Instructions to follow: Beginning with the first line of the data below, set down each line exactly through the line that contains "National News (75, 762)".

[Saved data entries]
-*-*-

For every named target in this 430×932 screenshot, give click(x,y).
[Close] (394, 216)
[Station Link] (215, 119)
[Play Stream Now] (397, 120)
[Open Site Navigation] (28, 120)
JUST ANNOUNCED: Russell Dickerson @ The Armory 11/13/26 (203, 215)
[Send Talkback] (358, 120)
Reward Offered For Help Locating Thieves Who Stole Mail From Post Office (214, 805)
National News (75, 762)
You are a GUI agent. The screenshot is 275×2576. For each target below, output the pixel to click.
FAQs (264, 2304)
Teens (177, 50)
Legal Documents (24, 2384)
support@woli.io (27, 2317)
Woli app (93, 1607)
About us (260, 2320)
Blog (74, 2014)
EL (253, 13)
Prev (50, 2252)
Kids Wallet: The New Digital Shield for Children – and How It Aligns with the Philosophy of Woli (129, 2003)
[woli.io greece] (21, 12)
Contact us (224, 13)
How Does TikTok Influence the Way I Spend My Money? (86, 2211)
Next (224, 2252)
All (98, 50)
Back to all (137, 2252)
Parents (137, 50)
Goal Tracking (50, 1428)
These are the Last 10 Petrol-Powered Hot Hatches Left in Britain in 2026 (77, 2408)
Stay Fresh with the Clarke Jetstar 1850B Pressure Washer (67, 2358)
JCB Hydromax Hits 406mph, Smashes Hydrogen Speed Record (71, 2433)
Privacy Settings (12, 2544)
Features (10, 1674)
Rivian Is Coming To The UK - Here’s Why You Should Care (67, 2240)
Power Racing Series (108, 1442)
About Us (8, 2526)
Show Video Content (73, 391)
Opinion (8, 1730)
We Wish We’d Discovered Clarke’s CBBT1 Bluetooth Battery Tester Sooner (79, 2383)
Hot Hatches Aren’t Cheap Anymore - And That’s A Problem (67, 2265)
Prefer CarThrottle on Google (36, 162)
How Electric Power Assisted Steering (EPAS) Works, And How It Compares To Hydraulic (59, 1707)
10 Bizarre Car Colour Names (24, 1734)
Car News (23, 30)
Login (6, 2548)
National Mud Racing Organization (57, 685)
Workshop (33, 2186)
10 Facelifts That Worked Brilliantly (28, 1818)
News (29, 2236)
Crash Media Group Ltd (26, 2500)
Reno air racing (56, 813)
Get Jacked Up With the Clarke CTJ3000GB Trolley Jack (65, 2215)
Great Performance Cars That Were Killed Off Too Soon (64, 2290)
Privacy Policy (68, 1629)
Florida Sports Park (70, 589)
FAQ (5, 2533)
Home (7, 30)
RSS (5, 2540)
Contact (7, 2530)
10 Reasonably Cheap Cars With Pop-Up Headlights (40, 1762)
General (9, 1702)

-*-*-

Answer area:
For every named target in this 430×932 screenshot, give click(x,y).
[Close] (394, 216)
[Station Link] (215, 119)
[Play Stream Now] (397, 120)
[Open Site Navigation] (28, 120)
JUST ANNOUNCED: Russell Dickerson @ The Armory 11/13/26 (203, 215)
[Send Talkback] (358, 120)
Reward Offered For Help Locating Thieves Who Stole Mail From Post Office (214, 805)
National News (75, 762)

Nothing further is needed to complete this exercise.